An AI has reached a human level of intelligence, this is what it means

We knew the day would come. Since OpenAI launched its first chatbot model two years ago, programming has been surpassing itself in terms of performance, in short: has increasingly shown greater general intelligence. And now he just got human-level results on a test designed to measure “general intelligence.”

On December 20, OpenAI’s o3 system scored 85% on the ARC-AGI benchmark, well above AI’s previous best score of 55% and on par with the average human score. He also scored well on a very difficult math test.

In basic terms, The ARC-AGI test evaluates the “sampling efficiency” of an AI system in adapting to something new: how many examples of a novel situation the system needs to see to figure out how it works.

Creating artificial general intelligence, or AGI, is the stated goal of all major AI research labs. It is a type of AI that surpasses humans in all aspects. And, at first glance, OpenAI appears to have taken at least one significant step toward this goal.

“While skepticism persists – says Elija Perrier, an expert at Stanford University in an essay in The Conversation -, many AI researchers and developers feel that something has just changed. For many, the prospect of the AGI now seems more real, urgent and closer than anticipated. Are they right?”

Currently, AI systems like ChatGPT (GPT-4) are not very efficient, as they are trained on millions of human text examples, building probabilistic “rules” about which word combinations are most likely. The result is quite good on common tasks, but bad on rare tasks, because you have less data (fewer samples) on those tasks.
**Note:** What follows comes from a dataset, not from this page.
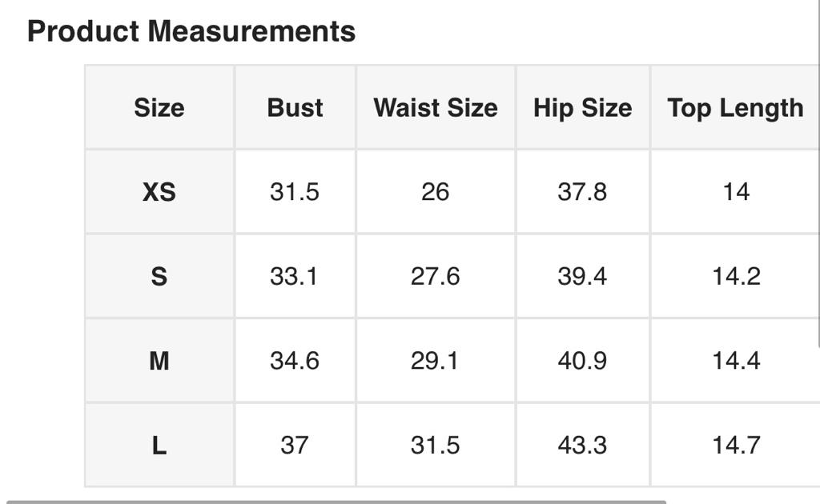Click the M waist value 29.1

pyautogui.click(x=435, y=361)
Until AI systems can learn from a small number of examples and adapt with greater sampling efficiency, They will only be used for very repetitive jobs and where occasional failure is tolerable.. The ability to accurately solve previously unknown or novel problems from limited samples of data is known as the ability to generalize. And this is what AGI is based on, which could revolutionize technology.
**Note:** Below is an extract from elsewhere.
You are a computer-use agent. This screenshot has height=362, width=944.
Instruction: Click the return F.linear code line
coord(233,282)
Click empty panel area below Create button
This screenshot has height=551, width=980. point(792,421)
“We don’t know exactly how OpenAI has done it – adds Perrier -, but the results suggest that the o3 model is very adaptable. From a few examples, find rules that can be generalized.”

Although still we don’t know how OpenAI achieved this resultit seems unlikely that they deliberately optimized the o3 system to find the rules that allow it to generalize.

“If OpenAI really achieved this breakthrough – concludes Perrier -, could have a huge revolutionary economic impact, ushering in a new era of accelerated, self-improving intelligence. We will need new benchmarks for the IAG itself and serious consideration of how it should be governed. If not, this will still be an impressive result. However, everyday life will remain largely the same.”